Neste Tribunal, foi proferido o Acórdão nº 48/91, em 26 de Fevereiro de 1991, no qual, como nele se diz, se acolheu 'a orientação constante do [...] acórdão nº 340/90', publicado no Diário da República, II série, de 19 de Março de 1991, tirado em Plenário em 19 de Dezembro de 1990, no qual, embora com vozes discordantes (entre elas a do ora relator), se julgou
'inconstitucional a norma do artigo 665º do Código de Processo Penal de 1929, na interpretação que lhe foi dada pelo Assento do Supremo Tribunal de Justiça de 29 de Junho de 1934' (acrescentou-se o sublinhado).
3. Baixando os autos ao Supremo Tribunal de Justiça na sequência da prolação do mencionado acórdão nº 48/91, aquele Supremo Tribunal, em cumprimento do decidido neste aresto, reformou o seu acórdão de 28 de Março de 1990, ordenando a baixa dos autos à Relação, 'para proferir novo acórdão, em que conheça da matéria de facto, consoante o decidido pelo Tribunal Constitucional, relativamente ao artigo 665º, na interpretação do Assento de 29 de Junho de 1934, pelo modo que mais lhe aprouver e por que venha a optar'.

# [O QUE FAZER]
Prossiga o texto de leitura sobre o acórdão nº 48/91, começando logo após a sua última frase.

# [INFORMAÇÃO EXTRAÍDA]
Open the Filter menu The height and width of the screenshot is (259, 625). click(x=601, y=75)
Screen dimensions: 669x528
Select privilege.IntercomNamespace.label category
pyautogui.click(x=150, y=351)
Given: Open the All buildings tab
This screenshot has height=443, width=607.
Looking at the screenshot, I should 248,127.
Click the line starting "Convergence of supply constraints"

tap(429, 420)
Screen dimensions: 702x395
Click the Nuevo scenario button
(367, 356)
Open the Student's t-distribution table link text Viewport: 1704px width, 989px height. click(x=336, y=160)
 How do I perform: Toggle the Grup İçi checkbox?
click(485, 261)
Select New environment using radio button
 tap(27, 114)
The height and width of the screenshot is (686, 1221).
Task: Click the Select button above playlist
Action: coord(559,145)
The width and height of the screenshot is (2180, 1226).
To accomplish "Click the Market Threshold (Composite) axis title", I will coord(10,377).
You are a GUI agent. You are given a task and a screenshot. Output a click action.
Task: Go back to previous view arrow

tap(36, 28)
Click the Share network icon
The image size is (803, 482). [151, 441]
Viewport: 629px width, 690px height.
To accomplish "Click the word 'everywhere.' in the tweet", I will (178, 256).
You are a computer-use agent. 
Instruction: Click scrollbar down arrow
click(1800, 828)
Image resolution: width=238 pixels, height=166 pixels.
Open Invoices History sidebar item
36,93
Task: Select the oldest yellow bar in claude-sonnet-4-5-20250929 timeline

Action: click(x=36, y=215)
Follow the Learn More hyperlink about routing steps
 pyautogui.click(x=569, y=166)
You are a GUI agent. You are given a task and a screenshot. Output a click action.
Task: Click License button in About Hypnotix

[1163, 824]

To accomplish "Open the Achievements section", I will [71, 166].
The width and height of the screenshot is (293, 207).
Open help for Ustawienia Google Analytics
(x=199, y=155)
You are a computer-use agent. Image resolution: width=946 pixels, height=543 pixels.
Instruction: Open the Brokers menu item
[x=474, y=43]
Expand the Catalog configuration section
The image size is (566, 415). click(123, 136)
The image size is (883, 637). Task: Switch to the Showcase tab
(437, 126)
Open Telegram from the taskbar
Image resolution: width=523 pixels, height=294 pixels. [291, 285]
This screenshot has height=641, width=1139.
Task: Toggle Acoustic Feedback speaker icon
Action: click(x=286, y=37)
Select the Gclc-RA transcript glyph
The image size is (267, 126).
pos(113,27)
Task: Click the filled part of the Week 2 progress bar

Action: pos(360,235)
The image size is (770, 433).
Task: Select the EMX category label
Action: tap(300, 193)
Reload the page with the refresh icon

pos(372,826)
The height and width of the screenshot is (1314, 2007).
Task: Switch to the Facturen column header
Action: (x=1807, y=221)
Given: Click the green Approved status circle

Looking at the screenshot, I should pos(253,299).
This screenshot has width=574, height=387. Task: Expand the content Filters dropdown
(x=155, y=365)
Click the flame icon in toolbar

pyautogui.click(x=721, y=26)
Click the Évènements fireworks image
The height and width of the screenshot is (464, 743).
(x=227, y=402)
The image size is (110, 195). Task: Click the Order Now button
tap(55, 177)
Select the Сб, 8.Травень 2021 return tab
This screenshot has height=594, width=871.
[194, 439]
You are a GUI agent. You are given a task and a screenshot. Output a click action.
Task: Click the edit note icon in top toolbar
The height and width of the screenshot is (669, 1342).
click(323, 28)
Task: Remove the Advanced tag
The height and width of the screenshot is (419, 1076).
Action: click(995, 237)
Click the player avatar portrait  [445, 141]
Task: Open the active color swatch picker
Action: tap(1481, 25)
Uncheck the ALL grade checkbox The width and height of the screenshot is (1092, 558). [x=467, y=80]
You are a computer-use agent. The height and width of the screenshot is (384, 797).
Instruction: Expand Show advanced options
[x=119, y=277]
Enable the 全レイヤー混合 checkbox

# [A RESPOSTA]
A Relação de Coimbra, por acórdão de 19 de Maio de 1993, depois de fixar a matéria de facto que teve por provada - o que fez, 'não nos termos restritivos em que o entendeu o assento do STJ de 29 de Junho de 1934
[refere-se ao artigo 665º do Código de Processo Penal de 1929], mas nos do acórdão proferido pelo Tribunal Constitucional nos presentes autos, [...] por se cogitar que o recurso das decisões do tribunal colectivo, tal como se acha recortado naquele diploma, maxime, no artigo 665º, representa uma válvula de segurança suficiente contra os riscos que sempre existem de uma errada decisão da questão penal em sede de matéria de facto' - condenou o arguido A. na pena
única de 12 anos de prisão e 300 dias de multa à taxa de 200$00 diários (em alternativa, 200 dias de prisão), declarando perdoados 3 anos de prisão ao abrigo da Lei nº 23/91, de 4 de Julho.
4. Deste acórdão da Relação (de 19 de Maio de 1993) recorreu o arguido A. para o Supremo Tribunal de Justiça.
Alegou a nulidade do acórdão, uma vez que nem ele, nem o seu defensor foram notificados para estarem presentes 'na reapreciação do facto'. E acrescentou que tal acórdão viola o princípio do duplo grau de jurisdição de facto e o disposto no artigo 32º, nº 1, da Constituição da República, 14º do Pacto Internacional sobre os Direitos Civis e Políticos e o Protocolo nº 7 da Convenção Europeia dos Direitos do Homem.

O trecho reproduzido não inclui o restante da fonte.